*Action item:* Determine which lines of the records include the word "panel", and copy them.

(Records from a data source)
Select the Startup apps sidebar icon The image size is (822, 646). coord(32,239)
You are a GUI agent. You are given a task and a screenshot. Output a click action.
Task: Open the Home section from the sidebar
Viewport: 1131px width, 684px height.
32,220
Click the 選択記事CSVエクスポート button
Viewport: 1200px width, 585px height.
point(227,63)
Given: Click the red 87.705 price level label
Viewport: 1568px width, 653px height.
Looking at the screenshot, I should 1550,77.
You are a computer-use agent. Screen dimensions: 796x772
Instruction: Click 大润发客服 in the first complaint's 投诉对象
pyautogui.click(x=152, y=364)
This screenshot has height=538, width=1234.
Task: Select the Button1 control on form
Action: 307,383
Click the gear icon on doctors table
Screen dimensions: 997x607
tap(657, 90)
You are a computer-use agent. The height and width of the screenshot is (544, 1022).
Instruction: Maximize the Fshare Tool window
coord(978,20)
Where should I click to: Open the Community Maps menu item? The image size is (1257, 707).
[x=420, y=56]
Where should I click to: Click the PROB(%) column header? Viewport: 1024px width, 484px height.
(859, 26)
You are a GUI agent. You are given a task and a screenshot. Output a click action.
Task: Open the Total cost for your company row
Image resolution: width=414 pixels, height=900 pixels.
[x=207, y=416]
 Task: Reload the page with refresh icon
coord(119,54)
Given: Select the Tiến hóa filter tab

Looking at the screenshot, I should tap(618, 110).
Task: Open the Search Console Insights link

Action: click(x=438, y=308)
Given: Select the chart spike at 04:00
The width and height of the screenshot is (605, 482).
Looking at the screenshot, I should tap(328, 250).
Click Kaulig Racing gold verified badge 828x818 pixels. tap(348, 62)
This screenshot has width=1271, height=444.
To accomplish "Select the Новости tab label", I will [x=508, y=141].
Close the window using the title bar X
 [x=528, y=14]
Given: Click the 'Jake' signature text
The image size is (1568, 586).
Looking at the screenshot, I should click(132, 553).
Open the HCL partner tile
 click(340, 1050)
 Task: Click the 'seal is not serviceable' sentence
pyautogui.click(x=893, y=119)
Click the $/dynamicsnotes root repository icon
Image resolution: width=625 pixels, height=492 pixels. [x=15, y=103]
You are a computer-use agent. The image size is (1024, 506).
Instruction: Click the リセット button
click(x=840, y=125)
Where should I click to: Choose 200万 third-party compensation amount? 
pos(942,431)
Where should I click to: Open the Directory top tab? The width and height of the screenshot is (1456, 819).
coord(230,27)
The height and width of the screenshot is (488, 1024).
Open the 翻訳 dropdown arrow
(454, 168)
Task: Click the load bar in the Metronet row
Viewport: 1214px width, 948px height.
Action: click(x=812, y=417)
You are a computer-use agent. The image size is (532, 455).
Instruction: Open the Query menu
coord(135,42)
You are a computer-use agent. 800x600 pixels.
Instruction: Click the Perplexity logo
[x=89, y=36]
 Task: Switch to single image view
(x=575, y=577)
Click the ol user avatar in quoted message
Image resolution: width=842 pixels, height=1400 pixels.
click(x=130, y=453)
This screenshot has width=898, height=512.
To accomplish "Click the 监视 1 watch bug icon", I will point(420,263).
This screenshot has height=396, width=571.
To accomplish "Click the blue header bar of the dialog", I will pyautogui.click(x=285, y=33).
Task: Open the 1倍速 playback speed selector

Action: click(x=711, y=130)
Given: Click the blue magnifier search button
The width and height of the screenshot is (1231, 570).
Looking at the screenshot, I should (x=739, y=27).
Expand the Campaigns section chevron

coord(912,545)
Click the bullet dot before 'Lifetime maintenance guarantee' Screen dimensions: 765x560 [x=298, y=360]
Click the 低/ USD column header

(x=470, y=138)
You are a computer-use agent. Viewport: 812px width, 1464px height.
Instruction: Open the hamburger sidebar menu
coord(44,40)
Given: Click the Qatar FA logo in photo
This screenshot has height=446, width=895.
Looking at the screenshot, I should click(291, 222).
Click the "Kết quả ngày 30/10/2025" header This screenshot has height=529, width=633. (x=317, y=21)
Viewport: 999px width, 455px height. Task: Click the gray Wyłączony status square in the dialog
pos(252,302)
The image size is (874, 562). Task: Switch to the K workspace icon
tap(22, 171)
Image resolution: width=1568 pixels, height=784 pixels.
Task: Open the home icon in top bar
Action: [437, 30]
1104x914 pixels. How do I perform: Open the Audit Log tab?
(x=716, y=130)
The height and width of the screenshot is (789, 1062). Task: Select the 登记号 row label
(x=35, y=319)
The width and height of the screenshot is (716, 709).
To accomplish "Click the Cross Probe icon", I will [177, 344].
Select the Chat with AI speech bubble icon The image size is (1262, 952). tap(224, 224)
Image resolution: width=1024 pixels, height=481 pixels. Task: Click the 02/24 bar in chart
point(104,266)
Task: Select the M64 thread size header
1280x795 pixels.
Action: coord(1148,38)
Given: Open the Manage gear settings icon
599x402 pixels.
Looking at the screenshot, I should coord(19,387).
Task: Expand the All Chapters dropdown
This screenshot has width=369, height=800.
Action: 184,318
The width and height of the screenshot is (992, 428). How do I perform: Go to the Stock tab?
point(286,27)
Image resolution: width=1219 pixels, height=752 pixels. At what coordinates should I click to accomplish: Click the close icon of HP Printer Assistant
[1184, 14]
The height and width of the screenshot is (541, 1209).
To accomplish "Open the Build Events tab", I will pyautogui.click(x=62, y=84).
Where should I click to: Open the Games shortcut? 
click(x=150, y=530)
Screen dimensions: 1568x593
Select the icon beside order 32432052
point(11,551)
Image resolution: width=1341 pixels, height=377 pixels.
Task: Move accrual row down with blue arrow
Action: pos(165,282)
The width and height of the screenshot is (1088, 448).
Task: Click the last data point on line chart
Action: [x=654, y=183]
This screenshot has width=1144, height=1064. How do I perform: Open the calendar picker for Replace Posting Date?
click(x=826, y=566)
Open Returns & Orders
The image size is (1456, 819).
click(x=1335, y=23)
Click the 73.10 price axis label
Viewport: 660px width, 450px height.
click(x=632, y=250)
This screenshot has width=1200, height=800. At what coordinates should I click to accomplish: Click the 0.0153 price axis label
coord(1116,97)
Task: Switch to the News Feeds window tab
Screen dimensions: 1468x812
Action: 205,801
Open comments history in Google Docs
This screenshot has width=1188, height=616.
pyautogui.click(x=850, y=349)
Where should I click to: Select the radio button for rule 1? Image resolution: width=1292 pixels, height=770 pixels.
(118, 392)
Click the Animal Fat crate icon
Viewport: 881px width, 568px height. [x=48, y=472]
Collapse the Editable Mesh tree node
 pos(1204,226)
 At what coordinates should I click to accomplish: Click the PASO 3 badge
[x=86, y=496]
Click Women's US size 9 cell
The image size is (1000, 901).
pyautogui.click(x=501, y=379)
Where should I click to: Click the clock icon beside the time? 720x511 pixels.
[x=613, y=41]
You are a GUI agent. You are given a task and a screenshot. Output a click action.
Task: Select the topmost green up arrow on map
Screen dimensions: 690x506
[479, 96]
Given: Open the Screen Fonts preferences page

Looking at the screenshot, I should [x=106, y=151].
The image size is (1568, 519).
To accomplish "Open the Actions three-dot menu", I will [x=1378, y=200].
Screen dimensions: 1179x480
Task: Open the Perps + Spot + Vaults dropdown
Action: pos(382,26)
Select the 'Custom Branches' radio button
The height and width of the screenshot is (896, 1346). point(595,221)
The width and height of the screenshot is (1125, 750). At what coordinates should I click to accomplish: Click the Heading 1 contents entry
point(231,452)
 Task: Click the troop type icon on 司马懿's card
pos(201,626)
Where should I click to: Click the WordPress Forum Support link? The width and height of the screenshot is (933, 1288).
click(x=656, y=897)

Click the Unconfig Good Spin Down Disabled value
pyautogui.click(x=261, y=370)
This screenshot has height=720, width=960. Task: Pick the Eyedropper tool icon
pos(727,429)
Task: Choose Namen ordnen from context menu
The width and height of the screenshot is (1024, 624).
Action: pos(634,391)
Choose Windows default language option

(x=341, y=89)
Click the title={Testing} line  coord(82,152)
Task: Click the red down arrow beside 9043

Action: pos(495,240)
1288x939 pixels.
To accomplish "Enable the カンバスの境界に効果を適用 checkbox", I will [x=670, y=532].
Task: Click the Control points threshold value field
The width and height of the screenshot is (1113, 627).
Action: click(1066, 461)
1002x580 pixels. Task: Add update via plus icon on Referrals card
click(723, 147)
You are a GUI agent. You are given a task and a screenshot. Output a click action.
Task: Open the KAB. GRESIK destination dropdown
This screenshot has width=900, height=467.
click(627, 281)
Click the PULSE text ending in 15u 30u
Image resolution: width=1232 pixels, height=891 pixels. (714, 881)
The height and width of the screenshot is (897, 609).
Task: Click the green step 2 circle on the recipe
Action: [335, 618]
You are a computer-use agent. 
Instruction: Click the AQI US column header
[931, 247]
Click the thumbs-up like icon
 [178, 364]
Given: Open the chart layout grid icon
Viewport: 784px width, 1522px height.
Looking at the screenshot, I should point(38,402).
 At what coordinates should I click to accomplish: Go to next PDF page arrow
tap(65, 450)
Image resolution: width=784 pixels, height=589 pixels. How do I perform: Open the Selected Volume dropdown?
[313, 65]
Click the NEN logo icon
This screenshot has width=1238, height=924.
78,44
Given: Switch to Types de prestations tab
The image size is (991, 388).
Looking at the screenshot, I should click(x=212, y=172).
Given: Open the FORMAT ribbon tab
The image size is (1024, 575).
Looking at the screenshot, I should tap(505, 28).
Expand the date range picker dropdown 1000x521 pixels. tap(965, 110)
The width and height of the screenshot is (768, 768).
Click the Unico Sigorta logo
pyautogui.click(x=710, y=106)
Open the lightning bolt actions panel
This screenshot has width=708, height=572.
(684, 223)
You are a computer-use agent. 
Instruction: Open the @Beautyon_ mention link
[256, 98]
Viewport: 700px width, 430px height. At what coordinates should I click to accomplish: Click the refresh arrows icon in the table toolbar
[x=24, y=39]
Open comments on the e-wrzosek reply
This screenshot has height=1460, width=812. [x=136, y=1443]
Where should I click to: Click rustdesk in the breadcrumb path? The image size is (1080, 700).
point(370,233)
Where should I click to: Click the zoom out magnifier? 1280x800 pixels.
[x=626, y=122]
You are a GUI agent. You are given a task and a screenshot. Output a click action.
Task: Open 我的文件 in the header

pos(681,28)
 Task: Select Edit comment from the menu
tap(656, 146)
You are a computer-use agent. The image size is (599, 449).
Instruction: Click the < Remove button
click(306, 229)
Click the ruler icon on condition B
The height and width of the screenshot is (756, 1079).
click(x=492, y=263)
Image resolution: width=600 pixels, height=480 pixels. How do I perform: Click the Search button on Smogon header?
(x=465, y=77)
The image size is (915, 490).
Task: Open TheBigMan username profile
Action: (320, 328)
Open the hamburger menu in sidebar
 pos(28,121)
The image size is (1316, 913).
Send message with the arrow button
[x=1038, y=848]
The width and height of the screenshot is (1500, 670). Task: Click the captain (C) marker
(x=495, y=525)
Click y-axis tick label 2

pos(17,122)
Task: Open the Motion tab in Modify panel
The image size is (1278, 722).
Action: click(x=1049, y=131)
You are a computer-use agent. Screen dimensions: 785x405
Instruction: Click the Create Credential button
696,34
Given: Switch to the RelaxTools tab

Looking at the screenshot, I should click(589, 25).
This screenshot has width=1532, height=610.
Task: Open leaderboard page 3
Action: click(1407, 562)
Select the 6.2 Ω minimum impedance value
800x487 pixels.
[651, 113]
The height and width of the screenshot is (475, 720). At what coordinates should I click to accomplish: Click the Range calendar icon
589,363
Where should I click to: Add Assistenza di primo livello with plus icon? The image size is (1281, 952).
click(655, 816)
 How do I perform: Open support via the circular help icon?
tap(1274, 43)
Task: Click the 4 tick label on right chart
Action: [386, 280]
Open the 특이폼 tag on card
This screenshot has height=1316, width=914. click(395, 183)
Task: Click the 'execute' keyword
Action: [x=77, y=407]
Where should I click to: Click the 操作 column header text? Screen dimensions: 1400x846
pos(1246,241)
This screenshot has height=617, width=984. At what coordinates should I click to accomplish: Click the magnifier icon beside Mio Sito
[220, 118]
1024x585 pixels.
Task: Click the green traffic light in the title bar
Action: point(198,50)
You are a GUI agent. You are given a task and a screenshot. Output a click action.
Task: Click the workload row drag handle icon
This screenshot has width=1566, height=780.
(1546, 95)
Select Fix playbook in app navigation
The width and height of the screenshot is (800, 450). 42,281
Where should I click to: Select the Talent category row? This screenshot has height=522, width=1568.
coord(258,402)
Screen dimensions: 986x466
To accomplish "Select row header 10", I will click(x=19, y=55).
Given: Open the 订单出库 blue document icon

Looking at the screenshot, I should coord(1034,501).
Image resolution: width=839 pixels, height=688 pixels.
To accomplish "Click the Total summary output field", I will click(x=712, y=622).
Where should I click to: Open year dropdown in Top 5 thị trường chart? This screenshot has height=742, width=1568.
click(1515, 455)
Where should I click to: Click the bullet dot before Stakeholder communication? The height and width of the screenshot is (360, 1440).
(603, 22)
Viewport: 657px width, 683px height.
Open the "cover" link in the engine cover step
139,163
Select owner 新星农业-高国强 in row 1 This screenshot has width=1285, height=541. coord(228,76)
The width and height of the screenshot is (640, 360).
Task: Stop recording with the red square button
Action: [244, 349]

*Result of this exercise:*
Open the lightning bolt actions panel
Task: Open the Motion tab in Modify panel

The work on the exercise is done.